Performance and memory

Why Paged's parser is fast and light — a single forward XML pass with no second AST walk, zero-copy byte slices over one decompressed buffer, parse-on-demand, and a style cascade resolved lazily at render time.

The parser is fast because it reads each part once, copies nothing it can slice, and defers every cost it can defer to the moment something actually needs the result.

In short: Four design choices set the parser's performance and memory profile. It reads each XML part in a single forward pass, so there is no second walk over an intermediate tree. It keeps every archive part as a zero-copy slice over one decompressed buffer, so handing parts to parsers costs nothing. It parses each resource on demand rather than up front, so unreferenced parts are never decoded into structs. And it resolves the style cascade lazily at render time rather than caching it, trading a little repeated work for a much smaller, simpler in-memory document. This page explains each choice and the trade-off it carries.

Single pass, no second walk

Each XML part is read once, start to finish, by the event-driven quick-xml reader. The parser reacts to each event — start tag, text, end tag, end of file — as it arrives and assembles the typed struct inline. When the end-of-file event lands, the struct is done.

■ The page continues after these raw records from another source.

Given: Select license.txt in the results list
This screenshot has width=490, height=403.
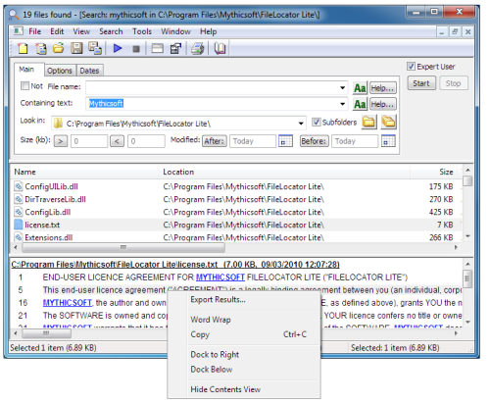Looking at the screenshot, I should tap(42, 225).
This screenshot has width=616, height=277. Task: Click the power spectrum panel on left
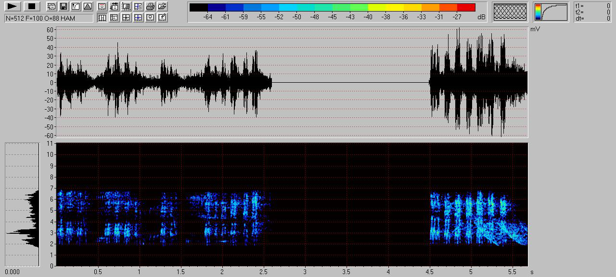(22, 204)
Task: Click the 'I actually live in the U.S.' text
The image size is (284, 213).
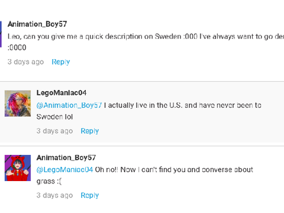Action: coord(183,105)

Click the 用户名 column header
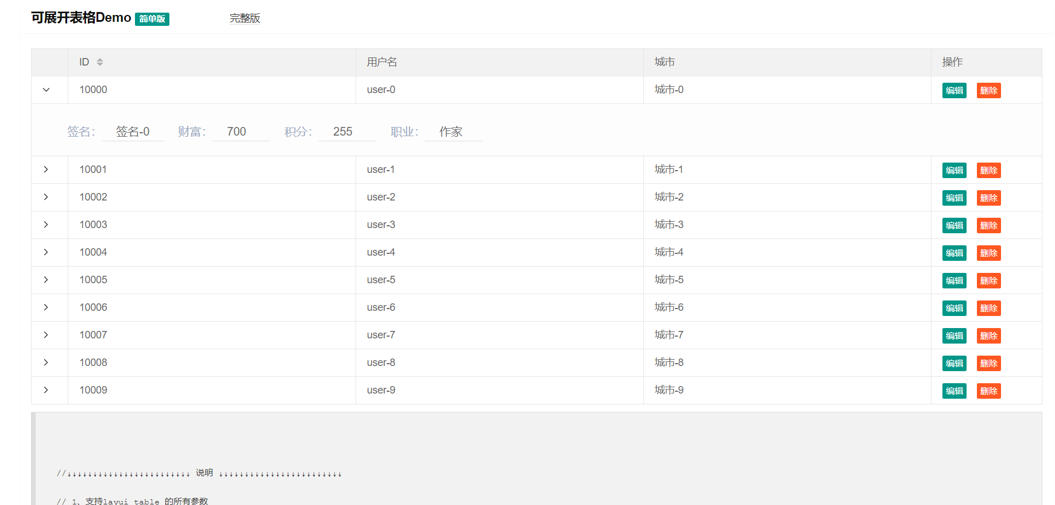click(x=382, y=62)
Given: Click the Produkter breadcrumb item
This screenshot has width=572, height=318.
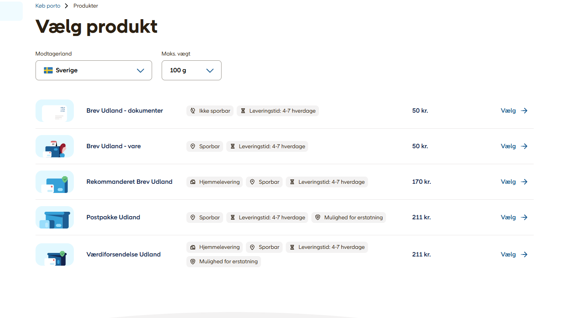Looking at the screenshot, I should click(x=85, y=6).
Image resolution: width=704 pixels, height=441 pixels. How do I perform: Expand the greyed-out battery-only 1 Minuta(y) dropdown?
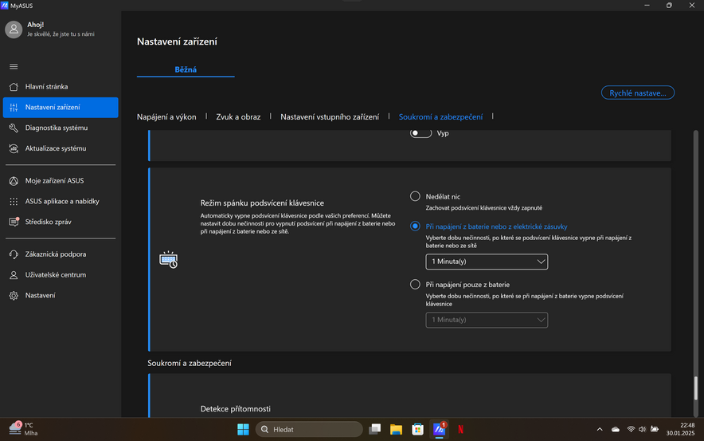[x=487, y=320]
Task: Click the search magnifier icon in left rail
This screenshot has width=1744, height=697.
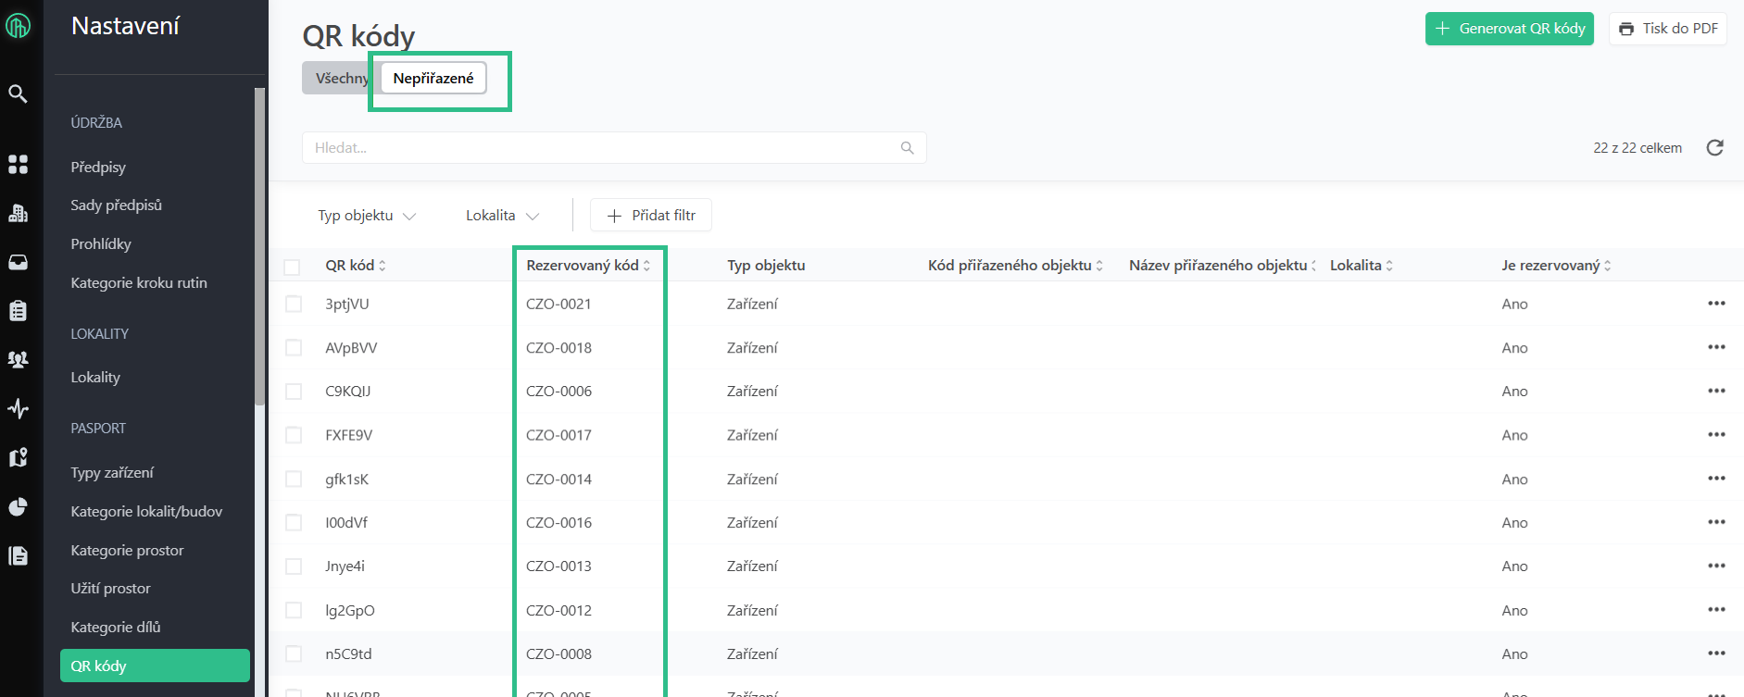Action: [x=18, y=93]
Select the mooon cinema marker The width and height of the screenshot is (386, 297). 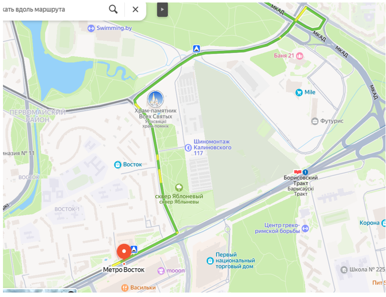coord(161,271)
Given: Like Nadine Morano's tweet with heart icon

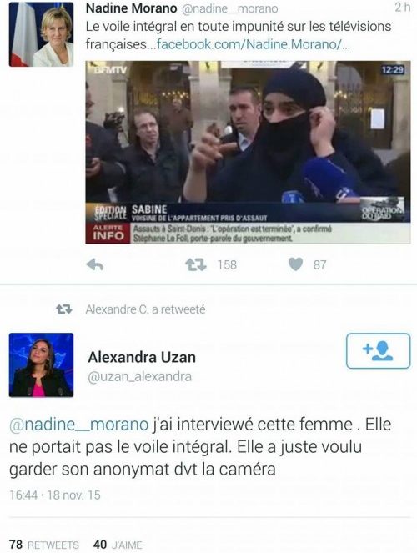Looking at the screenshot, I should [x=295, y=264].
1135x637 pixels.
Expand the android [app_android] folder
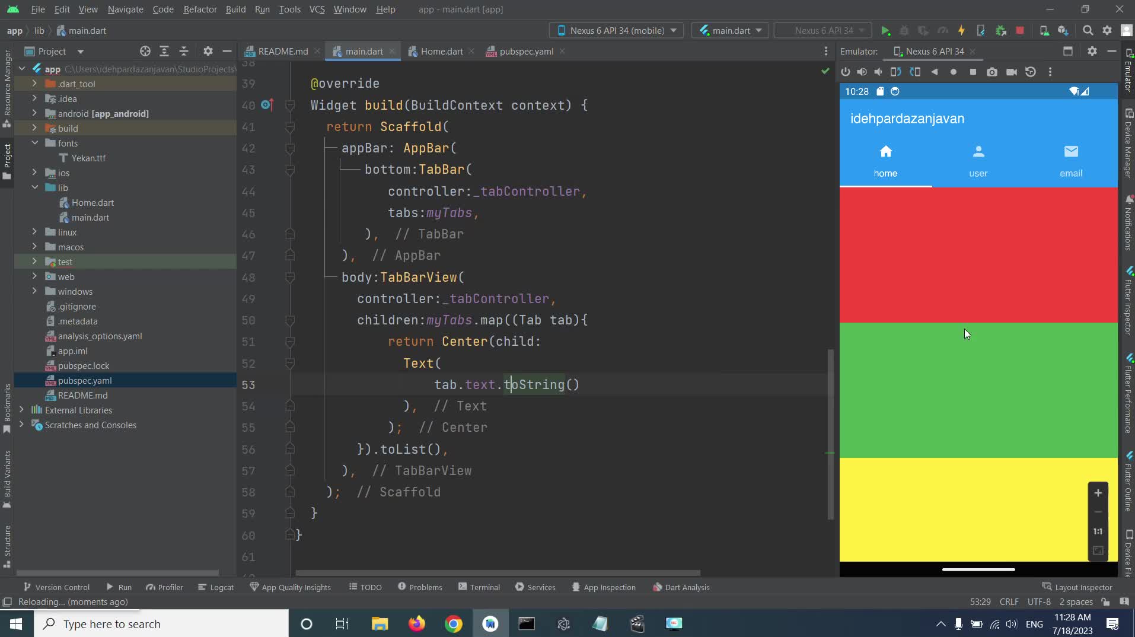(34, 113)
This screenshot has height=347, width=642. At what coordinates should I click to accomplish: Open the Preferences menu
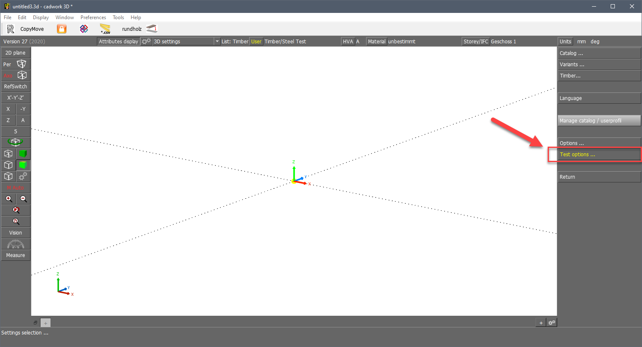[93, 17]
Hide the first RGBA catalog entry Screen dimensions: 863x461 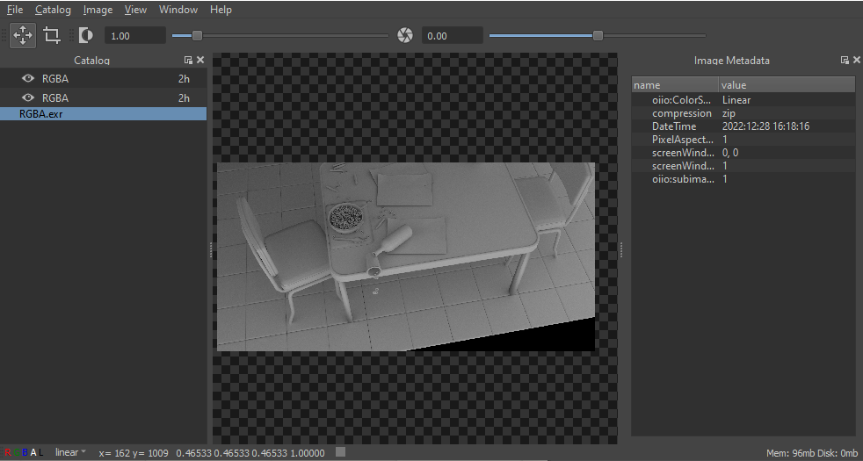point(28,79)
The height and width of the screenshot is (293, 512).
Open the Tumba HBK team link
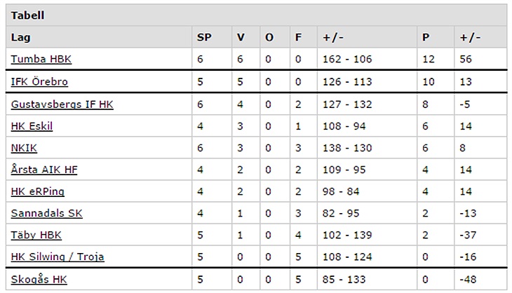pos(41,59)
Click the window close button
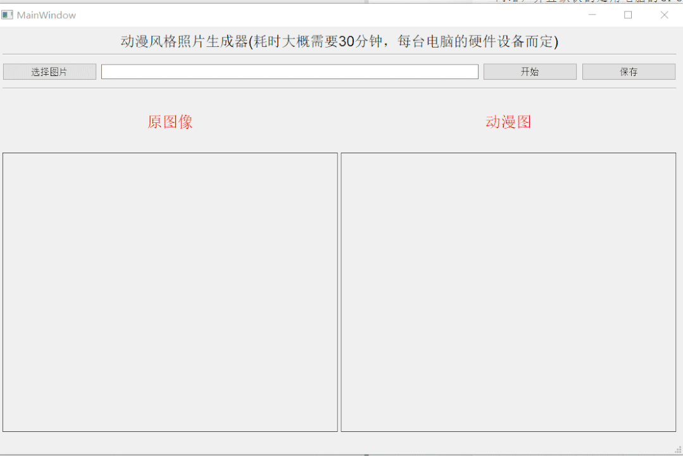Screen dimensions: 683x456 coord(664,14)
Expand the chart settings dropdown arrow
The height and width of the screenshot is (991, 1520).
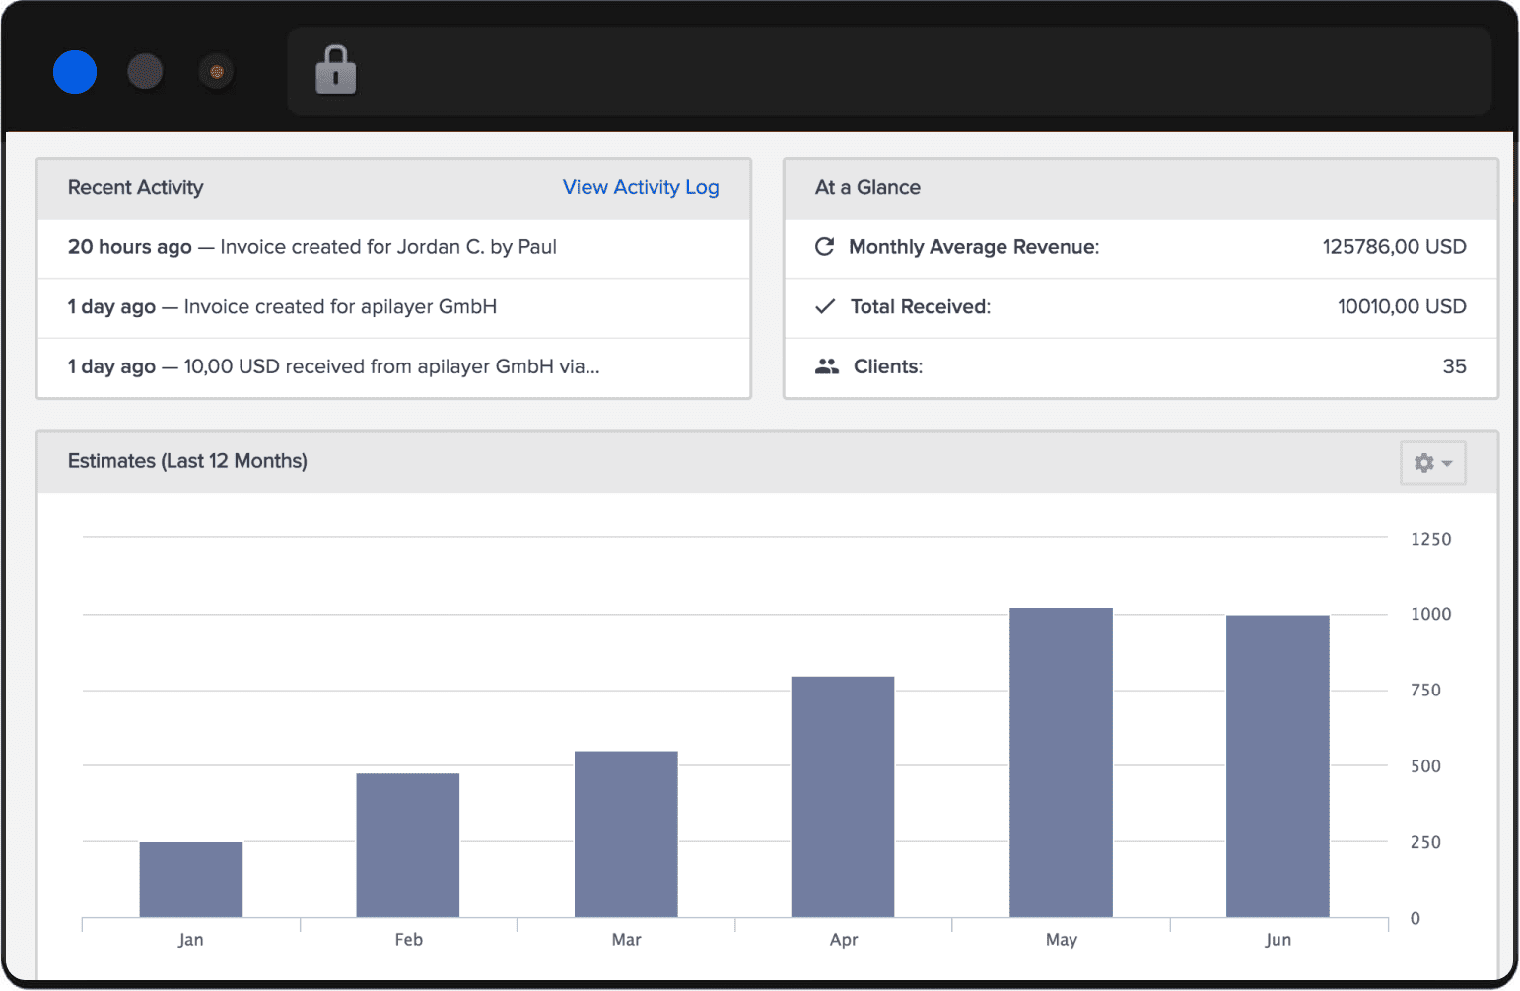coord(1447,463)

The thing that doesn't happen is the cost worth naming. The parser never builds a DOM, and it never walks the part a second time. A DOM-based reader allocates a full tree of nodes for the document, then a second stage walks that tree to extract the fields it wants, then the tree is discarded. Paged collapses those two stages into one: the extraction happens during the read. For a long story — thousands of character runs, each with its own attributes — the difference is one linear pass producing typed structs versus a tree allocation plus a tree walk, with the tree thrown away at the end.

The trade-off is that a single-pass reader has to handle everything in document order, with only the state it has accumulated so far. It cannot "look ahead" to an element it hasn't reached yet. In practice IDML's parts are laid out so this is a non-issue — attributes precede the content they govern, parents open before children — and the parsers keep small bits of running state (an anchored-frame stack, a suppression depth) to bridge the cases that need a little context.

Zero-copy slices over one buffer

Opening the container decompresses every ZIP entry exactly once into a map of Bytes slices. Decompression itself is unavoidable — the gzipped parts have to be expanded to be read — but it is paid a single time, and the result is held as shareable slices rather than owned buffers.

The payoff is in everything that comes after. When a story or spread is parsed, its bytes are fetched from the map and handed to the parser as a Bytes clone, which is a reference-count bump over the existing buffer, not a copy of the data. A document with hundreds of stories is decompressed once and then sliced hundreds of times for free. The crate states the intent plainly: the entry map "keeps Bytes so downstream crates can slice sub-resources … without copying."

The trade-off here is the honest one: the whole decompressed archive lives in memory for the life of the container, not just the parts currently being rendered. For the documents Paged targets that is a sound bargain — decompressed IDML is text-XML and modest next to the rasterised output — and it buys a flat, simple memory model with no per-reader duplication and no re-decompression when a part is revisited.

Parse on demand

The container open parses only two things: the mimetype string and the designmap manifest. Every other part stays as undecoded bytes until a higher layer asks for it, and a part the manifest never references is never parsed into structs at all.

This keeps the cost of touching a document proportional to what you do with it. Opening a container to read its manifest does not pay to parse a single story. Building a full Document parses the parts the designmap points at — the styles, the graphics palette, the spreads, the stories — and nothing else. Bytes that sit in the archive unreferenced are decompressed (because the open decompresses everything) but never decoded.

The trade-off is the mirror of the zero-copy one: the parser front-loads decompression (everything, once) but defers parsing (each part, only if needed). That split is intentional — decompression is cheap and shared, parsing into typed structs is the heavier per-part work, so it is the parsing that is made lazy.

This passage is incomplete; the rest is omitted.